Collected data
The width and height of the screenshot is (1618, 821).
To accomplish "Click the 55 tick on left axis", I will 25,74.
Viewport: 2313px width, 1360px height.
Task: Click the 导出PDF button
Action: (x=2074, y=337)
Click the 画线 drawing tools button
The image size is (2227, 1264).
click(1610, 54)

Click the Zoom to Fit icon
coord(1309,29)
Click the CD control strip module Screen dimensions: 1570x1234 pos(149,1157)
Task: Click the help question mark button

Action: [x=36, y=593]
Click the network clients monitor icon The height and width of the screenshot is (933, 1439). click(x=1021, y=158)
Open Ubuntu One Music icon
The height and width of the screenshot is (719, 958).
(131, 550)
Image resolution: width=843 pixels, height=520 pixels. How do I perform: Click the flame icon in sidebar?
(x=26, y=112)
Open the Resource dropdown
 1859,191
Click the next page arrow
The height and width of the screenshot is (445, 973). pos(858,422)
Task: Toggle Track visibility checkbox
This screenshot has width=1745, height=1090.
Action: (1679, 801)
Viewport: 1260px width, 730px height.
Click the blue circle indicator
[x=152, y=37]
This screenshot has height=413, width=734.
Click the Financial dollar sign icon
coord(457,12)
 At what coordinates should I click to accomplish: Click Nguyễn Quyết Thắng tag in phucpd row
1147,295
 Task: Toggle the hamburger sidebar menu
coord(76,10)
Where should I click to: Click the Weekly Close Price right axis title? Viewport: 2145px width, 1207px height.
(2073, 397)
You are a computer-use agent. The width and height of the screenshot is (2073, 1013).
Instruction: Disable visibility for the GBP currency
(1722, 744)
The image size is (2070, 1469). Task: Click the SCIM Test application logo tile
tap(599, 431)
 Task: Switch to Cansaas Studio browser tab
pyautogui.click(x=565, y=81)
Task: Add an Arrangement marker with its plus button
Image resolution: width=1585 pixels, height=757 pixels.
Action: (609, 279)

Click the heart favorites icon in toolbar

**Task requirements**
Your task is to reproduce the entries exactly, starting at the first line and ending with the line containing "Click the network".

**Written solution**
The width and height of the screenshot is (1618, 821).
To accomplish "Click the 55 tick on left axis", I will 25,74.
Viewport: 2313px width, 1360px height.
Task: Click the 导出PDF button
Action: (x=2074, y=337)
Click the 画线 drawing tools button
The image size is (2227, 1264).
click(1610, 54)

Click the Zoom to Fit icon
coord(1309,29)
Click the CD control strip module Screen dimensions: 1570x1234 pos(149,1157)
Task: Click the help question mark button

Action: [x=36, y=593]
Click the network clients monitor icon The height and width of the screenshot is (933, 1439). click(x=1021, y=158)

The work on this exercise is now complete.